I watched a food show once on TV featuring Alton Brown who shared a trick about how to eliminate the bitterness from coffee. You simply add a pinch of kosher salt to the coffee grounds before brewing. It causes some kind of chemical reaction that is beyond my understanding, but the result is absolute culinary magic! Just that tiny bit of salt really does cut the bitter aftertaste and creates the smoothest cup of coffee you’ve ever had in your life.
Interestingly, Colossians 4:6 says that our words are to be seasoned with grace like salt. I find it fascinating that the God of the universe (the Creator of those glorious coffee beans!), used the imagery of salt in reference to our attitudes. Like salt and coffee grounds, grace can cut through bitter character.
A new year is upon us, and with the changing of the calendar comes a question: What do you want to do differently this year? I’m not talking about New Year’s resolutions, but first impressions. Have you ever considered what impression your life makes on others, as a Christian, compared to who you were before you knew Christ?
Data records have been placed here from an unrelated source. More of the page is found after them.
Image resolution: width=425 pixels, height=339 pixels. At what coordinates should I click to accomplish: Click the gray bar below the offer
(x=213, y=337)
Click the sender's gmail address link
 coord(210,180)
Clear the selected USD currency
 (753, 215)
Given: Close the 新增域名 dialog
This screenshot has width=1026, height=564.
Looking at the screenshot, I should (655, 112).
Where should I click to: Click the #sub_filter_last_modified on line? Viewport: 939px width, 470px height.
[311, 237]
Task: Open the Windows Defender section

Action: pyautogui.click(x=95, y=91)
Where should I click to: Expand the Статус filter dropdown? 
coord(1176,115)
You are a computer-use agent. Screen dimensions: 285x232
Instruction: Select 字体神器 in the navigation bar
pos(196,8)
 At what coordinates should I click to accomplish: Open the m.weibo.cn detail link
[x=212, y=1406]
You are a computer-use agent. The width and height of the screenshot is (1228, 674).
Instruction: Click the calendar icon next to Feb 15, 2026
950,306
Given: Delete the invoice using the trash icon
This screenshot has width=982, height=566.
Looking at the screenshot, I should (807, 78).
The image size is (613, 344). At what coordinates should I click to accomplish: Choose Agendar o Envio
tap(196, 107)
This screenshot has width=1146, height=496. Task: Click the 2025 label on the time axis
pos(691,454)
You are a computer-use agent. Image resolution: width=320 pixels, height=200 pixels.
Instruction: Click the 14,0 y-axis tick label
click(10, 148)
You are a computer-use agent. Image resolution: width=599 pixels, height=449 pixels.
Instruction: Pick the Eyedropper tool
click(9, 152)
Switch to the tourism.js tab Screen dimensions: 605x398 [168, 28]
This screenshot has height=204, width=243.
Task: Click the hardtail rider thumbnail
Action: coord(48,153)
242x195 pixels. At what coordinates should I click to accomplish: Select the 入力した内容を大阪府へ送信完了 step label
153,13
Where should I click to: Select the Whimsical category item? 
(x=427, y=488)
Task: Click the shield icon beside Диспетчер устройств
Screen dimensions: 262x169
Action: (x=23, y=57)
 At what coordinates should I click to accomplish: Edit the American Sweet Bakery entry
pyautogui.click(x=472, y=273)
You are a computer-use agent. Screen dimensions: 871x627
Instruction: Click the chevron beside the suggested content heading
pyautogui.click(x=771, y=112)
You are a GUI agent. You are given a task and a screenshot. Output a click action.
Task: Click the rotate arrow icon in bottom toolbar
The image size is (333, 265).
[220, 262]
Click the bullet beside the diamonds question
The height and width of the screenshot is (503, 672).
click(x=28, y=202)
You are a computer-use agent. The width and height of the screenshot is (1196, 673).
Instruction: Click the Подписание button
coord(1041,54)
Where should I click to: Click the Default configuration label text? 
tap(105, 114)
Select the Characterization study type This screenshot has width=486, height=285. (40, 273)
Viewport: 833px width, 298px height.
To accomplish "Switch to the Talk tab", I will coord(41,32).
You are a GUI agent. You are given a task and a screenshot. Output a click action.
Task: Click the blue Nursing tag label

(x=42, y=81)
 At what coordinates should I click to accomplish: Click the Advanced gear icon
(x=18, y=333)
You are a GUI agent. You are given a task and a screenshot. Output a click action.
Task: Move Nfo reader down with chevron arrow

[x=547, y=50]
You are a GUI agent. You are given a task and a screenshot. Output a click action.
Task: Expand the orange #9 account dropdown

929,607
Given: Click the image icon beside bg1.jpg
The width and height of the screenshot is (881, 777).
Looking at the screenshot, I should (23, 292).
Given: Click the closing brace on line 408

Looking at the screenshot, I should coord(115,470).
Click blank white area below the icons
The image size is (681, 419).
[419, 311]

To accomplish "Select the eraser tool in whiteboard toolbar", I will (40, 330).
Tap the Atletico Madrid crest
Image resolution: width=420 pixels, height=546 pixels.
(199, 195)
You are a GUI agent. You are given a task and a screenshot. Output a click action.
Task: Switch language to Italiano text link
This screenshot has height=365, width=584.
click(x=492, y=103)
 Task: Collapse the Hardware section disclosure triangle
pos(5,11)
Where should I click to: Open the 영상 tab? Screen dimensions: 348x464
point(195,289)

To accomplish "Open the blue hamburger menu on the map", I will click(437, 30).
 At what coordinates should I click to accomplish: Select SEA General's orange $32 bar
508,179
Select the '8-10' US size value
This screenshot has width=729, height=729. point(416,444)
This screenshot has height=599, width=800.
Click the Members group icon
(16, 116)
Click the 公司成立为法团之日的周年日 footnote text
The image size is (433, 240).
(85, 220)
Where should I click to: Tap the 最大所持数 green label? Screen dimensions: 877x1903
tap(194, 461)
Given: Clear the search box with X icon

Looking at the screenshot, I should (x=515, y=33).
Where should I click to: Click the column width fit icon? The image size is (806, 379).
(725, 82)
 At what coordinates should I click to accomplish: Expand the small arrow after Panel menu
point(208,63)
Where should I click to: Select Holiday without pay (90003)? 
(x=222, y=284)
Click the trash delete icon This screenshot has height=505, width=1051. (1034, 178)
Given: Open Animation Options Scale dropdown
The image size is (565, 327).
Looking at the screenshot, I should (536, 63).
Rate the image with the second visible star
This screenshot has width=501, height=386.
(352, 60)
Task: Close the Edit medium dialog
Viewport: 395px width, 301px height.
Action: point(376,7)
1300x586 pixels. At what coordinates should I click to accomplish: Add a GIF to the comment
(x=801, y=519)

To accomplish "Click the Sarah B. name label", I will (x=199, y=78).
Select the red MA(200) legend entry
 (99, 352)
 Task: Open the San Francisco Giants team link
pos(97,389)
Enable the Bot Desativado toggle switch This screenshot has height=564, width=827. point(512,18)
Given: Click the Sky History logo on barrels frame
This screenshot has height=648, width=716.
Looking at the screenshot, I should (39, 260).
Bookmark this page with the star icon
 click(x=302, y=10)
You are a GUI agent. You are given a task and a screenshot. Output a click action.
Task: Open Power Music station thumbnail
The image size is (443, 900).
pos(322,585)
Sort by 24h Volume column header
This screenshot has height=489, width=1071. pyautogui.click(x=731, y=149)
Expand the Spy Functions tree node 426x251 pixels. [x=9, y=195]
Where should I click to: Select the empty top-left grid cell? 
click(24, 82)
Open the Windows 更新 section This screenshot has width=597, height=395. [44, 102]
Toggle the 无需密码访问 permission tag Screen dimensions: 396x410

When people see us, do they see grace, or do we give off a vibe of bitterness or discontentment?
If you need a place to start, I encourage you to begin by finding ways to apply your Bible reading to your life personally. For example, take the chapter of Colossians 4 mentioned above. At the beginning of the chapter, Paul mentioned that we should be consistent in prayer, ask God for opportunities to share his word, and walk in wisdom. How can that be applied to your life, even this week? As you go about your daily routines at work, school, or home, why not ask the Lord to give you wisdom and to open your spiritual eyes to see opportunities to share your faith journey with others around you?
I think you might be surprised by how many opportunities you will recognize when you begin looking for them. Then when those opportunities arise, let your words be seasoned with grace as a reflection of Christ’s character.
Faith cannot be fueled by emotions. Just like a marriage has ups & downs, our spiritual journey is not all mountaintops. Trust God anyway.
Have you ever felt at rock bottom, spiritually? I have. It’s important to not wallow there, though. God can work through those trials, too.
We often talk about our spiritual lives as a journey or a walk. It’s not a one-shot deal; it’s a process. Let God mold you as he sees fit.
Do you have an accountability partner or Life group to keep your spiritual walk on track? We all need encouragement & support.
There’s no cure for rust; it has to be cut out and replaced. Be careful not to let the things of this world corrode your spiritual life.
Don’t let a desire to be in control keep you from trusting God on the unseen and unanticipated twists & turns in your life journey.
Recovering addicts often measure sobriety in terms of days. What can you say about your spiritual life today that is better than yesterday?
Do you have a safe place to be real & talk openly about life’s challenges & your spiritual journey? A Life group is a great starting point.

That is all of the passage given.